Rebel With a Cause: When Percy Shelley Got Kicked Out Of Oxford
Percy Bysshe Shelley was born in 1792, the eldest son of Sir Timothy Shelley, a Member of Parliament, wealthy landowner and Justice of the Peace. In turn, Sir Timothy was the son of American-born Sir Bysshe (pronounced “Bish”) Shelley, 1st Baronet of Castle Goring.
Thus, the future poet stood in line to inherit not only his grandfather's considerable estate but also a title and a seat in Parliament. Like prime ministers David Cameron and Boris Johnson, Shelley was educated at Eton College, where he began writing poetry. From there he went up to Oxford University. Always a rebel, Shelley once described his occupation in the register of a hotel as “Democrat, Philanthropist, Atheist.” It was his atheist views that got him into trouble at Oxford after he had been studying there for only a year. He and a friend, Thomas Jefferson Hogg, had jointly written a pamphlet called ‘The Necessity of Atheism’ and circulated it under the pseudonym ‘Jeremiah Stukeley’. At the time, arguing publicly against God’s existence was a crime in England. Easily recognisable from the style of writing as the pamphlet’s author, Shelley was hauled before the Oxford Council of Deans. He refused to admit or deny the authorship and was suspended. Without telling the student, his father negotiated a deal with the university that would have allowed his son back in – provided he renounced his atheism publicly. Shelley flatly refused, with the result that he was expelled – and permanently estranged from his father. After that he took up writing full-time, bolstered by a legacy of £1,000 a year resulting from the death of his grandfather.
At the age of 19 Shelley eloped to Scotland with his sister’s 16-year-old friend, Harriet Westbrook, the daughter of a coffee shop owner. Their marriage further enraged Shelley’s father, who considered his son had wed beneath him. The union was to end in tragedy after five years when the pregnant Harriet committed suicide by drowning herself in the Serpentine lake in London’s Hyde Park. Before the suicide, Shelley had become increasingly unhappy with his marriage and had accused Harriet of marrying him for his money. He had been spending more and more time away from home, including regular visits to a bookshop owned by atheist journalist and philosopher William Godwin. There he met William’s 16-year-old daughter, Mary Wollstonecraft Godwin. The pair became lovers and for the second time Shelley eloped, leaving behind two angry fathers. The couple sailed to France, then made it on foot to Switzerland where they stayed for six weeks. They were married in December, 1816, just 15 days after Shelley heard of Harriet’s death. After returning to England and “facing the music” with their parents, the Shelleys moved to Italy in 1818. There they spent much time with friends including the flamboyant poet Lord (George Gordon) Byron, who had been famously described by his lover, Lady Caroline Lamb, as ''mad, bad and dangerous to know’'. They would enjoy sailing on Lake Geneva discussing poetry and other topics, including ghosts and spirits, and it was on one of these trips that Byron suggested each of them should write a ghost story. That was how Mary came to write the novel, Frankenstein. His love of sailing was to prove fatal for Shelley. On July 8, 1822, while piloting his schooner across Italy’s Bay of Spezia he ran into a storm and the boat foundered. It would be 10 days before his body was washed up near the resort city of Viareggio. By that time the waves and sea creatures had taken their toll and Shelley’s body was unrecognisable. He was identified only by a volume of Sophocles in one pocket and a book of Keats’s poems – belonging to his friend, English poet Leigh Hunt – in the other. Shelley was just 29 when he died. Grotesquely by today’s conventions, Mary carried his heart in a silk bag for the rest of her life.
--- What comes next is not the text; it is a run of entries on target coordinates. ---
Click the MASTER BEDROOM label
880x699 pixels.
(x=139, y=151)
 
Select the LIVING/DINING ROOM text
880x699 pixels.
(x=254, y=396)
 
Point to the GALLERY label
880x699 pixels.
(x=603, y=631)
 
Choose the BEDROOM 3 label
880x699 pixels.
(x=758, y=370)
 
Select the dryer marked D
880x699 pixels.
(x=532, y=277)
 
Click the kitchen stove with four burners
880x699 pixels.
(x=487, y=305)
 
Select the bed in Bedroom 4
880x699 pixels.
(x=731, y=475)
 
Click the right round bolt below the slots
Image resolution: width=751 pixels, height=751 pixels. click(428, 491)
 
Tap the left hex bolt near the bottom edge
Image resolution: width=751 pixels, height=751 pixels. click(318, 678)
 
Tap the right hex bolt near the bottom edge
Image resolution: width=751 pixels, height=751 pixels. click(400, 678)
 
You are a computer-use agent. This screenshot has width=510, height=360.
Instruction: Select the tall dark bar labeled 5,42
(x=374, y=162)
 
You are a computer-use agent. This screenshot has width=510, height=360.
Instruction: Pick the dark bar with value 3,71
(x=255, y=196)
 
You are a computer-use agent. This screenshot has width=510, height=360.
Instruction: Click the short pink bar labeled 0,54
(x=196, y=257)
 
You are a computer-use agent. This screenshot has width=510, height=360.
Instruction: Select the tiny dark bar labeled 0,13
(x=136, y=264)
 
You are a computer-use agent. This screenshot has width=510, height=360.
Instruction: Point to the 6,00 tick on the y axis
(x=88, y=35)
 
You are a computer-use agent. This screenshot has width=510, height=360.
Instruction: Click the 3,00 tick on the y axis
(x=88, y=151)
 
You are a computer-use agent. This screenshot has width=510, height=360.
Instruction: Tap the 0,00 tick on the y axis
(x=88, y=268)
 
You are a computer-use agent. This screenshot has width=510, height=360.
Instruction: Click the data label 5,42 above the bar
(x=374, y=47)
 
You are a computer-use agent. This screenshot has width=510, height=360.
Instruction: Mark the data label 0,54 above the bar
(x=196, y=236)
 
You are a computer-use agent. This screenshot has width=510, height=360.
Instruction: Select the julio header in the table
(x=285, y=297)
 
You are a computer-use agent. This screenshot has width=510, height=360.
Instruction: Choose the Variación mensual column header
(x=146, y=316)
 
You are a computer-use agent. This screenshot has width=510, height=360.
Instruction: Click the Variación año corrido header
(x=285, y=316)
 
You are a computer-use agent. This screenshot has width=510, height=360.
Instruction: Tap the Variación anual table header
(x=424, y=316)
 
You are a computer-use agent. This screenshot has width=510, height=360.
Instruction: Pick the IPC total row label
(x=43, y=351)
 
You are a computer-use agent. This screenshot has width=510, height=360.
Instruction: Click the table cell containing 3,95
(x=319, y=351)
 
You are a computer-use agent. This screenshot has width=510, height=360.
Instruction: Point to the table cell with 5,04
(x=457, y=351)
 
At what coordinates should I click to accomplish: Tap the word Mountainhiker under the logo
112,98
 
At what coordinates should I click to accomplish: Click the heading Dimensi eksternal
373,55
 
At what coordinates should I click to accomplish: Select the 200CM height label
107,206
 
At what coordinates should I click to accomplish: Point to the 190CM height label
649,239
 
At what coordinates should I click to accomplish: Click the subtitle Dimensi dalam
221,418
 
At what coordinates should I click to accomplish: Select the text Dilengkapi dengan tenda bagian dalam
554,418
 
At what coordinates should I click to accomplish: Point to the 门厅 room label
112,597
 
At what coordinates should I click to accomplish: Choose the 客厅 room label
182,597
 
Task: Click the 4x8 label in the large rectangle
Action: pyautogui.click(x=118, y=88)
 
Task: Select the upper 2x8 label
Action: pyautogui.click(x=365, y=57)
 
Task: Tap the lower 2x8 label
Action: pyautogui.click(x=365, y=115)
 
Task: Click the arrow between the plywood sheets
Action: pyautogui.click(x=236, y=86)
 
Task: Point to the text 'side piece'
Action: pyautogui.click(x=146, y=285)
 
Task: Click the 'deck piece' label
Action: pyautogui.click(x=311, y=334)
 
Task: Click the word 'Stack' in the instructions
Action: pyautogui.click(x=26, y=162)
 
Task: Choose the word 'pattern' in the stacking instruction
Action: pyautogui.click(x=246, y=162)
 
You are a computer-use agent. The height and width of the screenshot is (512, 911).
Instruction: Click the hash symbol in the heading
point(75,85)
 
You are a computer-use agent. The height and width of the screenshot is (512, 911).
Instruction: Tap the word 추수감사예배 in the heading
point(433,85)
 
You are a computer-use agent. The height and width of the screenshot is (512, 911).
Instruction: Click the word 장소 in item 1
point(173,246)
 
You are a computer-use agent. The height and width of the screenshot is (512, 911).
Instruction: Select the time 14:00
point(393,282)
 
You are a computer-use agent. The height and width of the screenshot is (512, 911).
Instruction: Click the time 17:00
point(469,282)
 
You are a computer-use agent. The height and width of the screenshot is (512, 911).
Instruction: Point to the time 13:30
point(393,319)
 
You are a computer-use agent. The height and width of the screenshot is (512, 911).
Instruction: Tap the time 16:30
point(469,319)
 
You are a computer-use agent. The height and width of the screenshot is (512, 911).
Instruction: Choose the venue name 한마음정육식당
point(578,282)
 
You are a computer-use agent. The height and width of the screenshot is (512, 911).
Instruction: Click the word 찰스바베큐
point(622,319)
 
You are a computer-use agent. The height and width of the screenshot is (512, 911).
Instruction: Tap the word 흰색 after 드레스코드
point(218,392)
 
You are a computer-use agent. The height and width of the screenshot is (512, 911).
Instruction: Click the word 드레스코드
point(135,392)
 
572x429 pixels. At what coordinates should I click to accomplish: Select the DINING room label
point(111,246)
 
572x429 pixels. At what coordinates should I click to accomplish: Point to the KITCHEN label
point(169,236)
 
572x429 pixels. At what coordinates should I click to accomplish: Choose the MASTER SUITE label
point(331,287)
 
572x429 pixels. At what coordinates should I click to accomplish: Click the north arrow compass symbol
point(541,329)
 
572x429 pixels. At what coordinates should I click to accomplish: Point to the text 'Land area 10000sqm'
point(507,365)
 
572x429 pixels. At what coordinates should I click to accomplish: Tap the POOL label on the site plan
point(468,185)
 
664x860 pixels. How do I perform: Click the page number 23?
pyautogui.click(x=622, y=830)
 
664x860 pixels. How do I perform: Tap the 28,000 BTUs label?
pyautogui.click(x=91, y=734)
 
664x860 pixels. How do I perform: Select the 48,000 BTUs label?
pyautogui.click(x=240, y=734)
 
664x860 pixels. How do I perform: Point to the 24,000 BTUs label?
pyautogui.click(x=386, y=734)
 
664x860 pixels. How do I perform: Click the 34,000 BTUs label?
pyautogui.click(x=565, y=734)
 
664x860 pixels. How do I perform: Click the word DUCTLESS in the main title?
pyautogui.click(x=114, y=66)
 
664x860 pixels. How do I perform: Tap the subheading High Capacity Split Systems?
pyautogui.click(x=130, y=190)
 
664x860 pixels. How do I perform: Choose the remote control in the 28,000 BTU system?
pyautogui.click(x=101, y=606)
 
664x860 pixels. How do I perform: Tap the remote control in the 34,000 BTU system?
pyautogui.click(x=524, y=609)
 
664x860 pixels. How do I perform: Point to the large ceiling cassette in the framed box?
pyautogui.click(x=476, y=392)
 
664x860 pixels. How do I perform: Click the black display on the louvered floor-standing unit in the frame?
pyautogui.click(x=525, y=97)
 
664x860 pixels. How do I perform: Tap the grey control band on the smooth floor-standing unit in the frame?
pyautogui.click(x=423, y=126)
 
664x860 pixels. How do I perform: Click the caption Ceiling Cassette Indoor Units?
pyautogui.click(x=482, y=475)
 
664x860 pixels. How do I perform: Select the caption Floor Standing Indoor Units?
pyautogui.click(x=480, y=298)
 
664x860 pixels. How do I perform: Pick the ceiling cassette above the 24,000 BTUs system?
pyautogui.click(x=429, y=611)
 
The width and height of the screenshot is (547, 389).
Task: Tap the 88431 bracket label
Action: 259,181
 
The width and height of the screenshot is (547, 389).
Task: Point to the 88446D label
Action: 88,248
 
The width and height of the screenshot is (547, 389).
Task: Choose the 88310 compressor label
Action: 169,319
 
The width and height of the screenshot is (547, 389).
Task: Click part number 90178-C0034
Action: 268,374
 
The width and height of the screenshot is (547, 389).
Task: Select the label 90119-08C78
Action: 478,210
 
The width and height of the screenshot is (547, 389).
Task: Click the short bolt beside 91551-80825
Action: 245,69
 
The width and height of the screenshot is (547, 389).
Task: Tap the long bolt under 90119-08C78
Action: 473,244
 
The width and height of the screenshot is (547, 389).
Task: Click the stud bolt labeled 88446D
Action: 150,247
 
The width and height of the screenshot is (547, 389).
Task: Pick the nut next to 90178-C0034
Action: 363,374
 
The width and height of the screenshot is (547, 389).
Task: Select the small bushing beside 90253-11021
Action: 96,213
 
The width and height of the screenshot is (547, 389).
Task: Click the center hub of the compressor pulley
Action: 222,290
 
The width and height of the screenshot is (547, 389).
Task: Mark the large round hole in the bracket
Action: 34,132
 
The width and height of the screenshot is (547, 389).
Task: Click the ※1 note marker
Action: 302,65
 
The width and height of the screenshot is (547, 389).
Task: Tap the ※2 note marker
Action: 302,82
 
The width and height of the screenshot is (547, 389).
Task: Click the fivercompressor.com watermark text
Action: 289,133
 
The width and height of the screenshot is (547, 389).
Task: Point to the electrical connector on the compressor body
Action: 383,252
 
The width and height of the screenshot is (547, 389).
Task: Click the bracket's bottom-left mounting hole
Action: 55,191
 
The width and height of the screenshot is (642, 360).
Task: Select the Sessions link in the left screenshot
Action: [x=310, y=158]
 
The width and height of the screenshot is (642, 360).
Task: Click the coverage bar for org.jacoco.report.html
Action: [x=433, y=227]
Percy Bysshe Shelley’s most celebrated writings include the poem Queen Mab – which he dedicated to Harriet – and the verse drama Prometheus Unbound. Probably his most famous poem, though, is Ozymandias, a sonnet that reflects on the changing nature of political power and tyranny, suggesting that all rulers and their kingdoms will fall to the sands of time. In part, it reads:
I met a traveller from an antique land Who said: “Two vast and trunkless legs of stone Stand in the desert. Near them on the sand, Half sunk, a shattered visage lies . . . And on the pedestal these words appear: ‘My name is Ozymandias, King of Kings: Look on my works, ye mighty, and despair!’ Nothing beside remains. Round the decay Of that colossal wreck, boundless and bare, The lone and level sands stretch far away.”
It was not until after his death that Shelley became accepted as one of the major English Romantic poets.